Mr. Hahn: Haven't tried you suggestion but believe will end up with same
problem as the original -- when the system reassembles the date as a double,
it carries the precision out -- which is the reason for the problem

Finally found a KB that addresses the precision issue for dates in Access,
but NO solution(s) is provided. Commented back on the KB so we'll see if
any revision takes place and a solution offered.

David
Post by James Hahn
If you are rounding to seconds you could extract the year, month, day,
hour, minute and seconds as separate items and put them back into a new
datetime.
Post by David
I'm the OP.
I need to truncate milliseconds before storing in a Access DB, as my
.Seek is returning a .NoMatch condition, which then cause another record
with the same datetime.
Since Access stores dates as doubles, but Only displays to seconds,
a need for truncating milliseconds is needed. Rounding to seconds also
may be an issue depending on the number of milliseconds.
James Hahn
2009-05-06 12:11:13 UTC
Permalink
Truncate or round the seconds before re-assembling.
Post by David
Implemented Mr. Mack's suggestion.
So far go good in test mode. Will put in production today so we will see.

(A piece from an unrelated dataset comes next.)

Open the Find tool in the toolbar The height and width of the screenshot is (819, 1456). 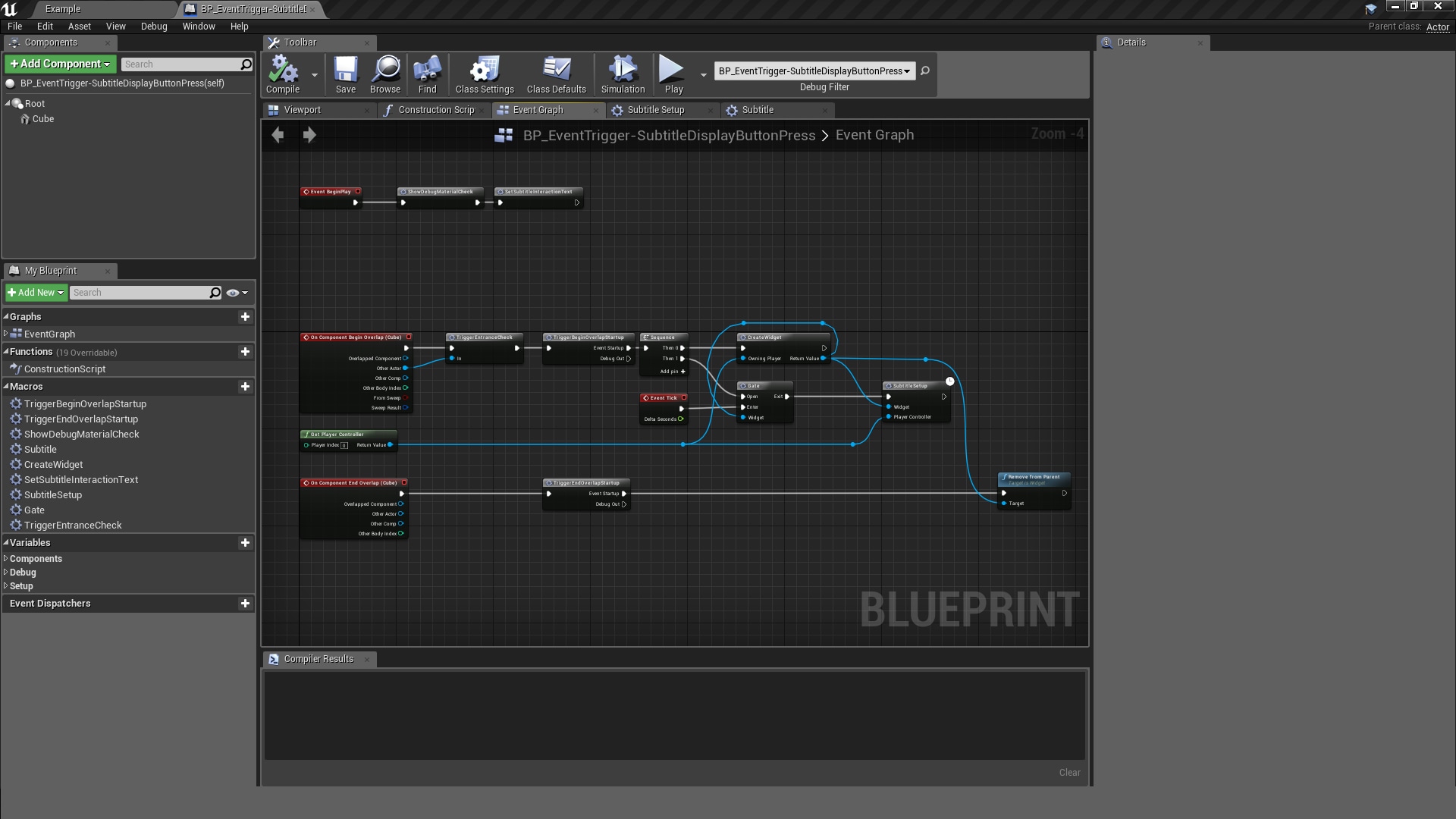coord(427,74)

Mr. Hahn: Haven't tried you suggestion but believe will end up with same
problem as the original -- when the system reassembles the date as a
double, it carries the precision out -- which is the reason for the
problem
Finally found a KB that addresses the precision issue for dates in Access,
but NO solution(s) is provided. Commented back on the KB so we'll see if
any revision takes place and a solution offered.